Set out exactly every line of the entries below, starting at the line that holds "You are a computer-use agent. The width" and stopping after the line that holds "Task: Expand Revenue (Annualized) details".

● DATA SHOWN
********

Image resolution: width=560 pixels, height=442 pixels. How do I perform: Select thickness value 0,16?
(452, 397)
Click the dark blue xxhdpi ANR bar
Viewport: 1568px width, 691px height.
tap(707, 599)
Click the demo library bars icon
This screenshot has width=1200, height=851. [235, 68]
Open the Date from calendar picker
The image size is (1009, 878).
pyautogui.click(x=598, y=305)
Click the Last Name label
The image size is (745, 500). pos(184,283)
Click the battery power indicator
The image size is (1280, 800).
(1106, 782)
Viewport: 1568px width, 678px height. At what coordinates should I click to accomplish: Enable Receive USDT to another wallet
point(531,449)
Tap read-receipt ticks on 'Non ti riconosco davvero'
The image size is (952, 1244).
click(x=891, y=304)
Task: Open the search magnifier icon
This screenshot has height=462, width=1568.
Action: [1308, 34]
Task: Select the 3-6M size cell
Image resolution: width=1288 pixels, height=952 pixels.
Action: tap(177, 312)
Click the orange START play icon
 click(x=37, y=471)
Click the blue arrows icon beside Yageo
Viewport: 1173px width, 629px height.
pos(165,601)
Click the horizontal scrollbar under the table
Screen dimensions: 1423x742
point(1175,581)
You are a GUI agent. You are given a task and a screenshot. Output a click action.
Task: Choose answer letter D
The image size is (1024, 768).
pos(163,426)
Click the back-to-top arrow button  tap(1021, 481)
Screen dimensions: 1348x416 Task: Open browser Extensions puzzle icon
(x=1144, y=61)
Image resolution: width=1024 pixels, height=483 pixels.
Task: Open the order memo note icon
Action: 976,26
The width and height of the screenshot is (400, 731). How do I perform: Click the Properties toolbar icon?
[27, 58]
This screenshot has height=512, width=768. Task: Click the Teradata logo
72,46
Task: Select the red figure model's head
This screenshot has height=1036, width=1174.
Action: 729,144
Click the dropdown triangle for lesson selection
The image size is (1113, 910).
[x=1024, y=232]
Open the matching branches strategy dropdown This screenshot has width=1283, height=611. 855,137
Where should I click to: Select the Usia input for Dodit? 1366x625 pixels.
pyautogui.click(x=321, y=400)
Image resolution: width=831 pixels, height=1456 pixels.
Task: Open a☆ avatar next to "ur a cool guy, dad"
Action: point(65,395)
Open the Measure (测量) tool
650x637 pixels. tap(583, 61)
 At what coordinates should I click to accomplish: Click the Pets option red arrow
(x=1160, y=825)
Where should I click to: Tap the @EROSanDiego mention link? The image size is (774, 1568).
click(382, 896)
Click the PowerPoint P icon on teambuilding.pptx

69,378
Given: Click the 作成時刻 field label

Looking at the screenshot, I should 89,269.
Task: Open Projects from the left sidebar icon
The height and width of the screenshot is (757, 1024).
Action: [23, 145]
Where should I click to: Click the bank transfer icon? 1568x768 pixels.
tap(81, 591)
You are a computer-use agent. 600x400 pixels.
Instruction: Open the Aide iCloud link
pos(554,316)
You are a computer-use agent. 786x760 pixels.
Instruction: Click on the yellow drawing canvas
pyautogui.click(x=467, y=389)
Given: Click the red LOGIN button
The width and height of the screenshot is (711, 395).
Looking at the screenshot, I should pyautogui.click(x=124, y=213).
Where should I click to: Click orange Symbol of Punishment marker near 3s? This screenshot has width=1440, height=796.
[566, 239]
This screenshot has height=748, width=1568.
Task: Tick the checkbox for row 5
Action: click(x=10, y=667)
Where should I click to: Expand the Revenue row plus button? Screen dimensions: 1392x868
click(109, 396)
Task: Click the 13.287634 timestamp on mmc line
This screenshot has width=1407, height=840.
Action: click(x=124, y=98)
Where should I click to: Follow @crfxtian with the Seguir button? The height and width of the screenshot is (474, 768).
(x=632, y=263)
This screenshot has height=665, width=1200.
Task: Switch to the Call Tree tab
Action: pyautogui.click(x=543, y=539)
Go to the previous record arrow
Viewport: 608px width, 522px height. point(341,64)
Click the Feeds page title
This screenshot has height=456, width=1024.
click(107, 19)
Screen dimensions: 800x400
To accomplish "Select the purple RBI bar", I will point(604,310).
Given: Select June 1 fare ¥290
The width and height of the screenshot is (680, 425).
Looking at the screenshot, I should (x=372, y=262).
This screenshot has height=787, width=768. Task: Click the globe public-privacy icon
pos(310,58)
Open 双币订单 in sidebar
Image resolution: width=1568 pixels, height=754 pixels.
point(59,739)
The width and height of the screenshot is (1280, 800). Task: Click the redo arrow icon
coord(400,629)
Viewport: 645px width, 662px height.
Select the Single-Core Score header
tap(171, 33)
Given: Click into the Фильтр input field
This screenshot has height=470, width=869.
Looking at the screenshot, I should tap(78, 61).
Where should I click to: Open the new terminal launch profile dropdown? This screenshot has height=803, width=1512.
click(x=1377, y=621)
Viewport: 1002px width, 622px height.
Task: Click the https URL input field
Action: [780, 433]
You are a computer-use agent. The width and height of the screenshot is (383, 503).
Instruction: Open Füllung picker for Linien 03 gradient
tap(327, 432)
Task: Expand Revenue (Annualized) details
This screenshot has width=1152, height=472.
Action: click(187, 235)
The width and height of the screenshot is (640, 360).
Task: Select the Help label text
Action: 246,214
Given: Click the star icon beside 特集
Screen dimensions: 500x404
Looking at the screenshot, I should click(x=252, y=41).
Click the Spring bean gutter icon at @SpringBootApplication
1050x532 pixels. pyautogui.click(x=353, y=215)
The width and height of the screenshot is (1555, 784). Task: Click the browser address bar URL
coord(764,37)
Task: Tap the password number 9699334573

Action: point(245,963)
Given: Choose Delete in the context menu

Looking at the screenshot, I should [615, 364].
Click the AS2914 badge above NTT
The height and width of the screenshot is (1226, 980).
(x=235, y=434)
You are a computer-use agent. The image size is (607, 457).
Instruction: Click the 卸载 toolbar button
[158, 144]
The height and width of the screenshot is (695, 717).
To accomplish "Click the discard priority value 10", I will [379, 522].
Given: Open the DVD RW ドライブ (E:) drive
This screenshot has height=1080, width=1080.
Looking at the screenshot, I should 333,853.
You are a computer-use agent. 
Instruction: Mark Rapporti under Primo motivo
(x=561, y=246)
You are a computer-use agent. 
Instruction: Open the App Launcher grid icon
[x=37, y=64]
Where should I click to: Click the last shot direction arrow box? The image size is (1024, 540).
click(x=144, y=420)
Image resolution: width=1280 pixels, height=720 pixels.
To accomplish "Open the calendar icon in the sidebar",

********

● OUTPUT
You are a computer-use agent. The width and height of the screenshot is (383, 503).
Instruction: Open Füllung picker for Linien 03 gradient
tap(327, 432)
Task: Expand Revenue (Annualized) details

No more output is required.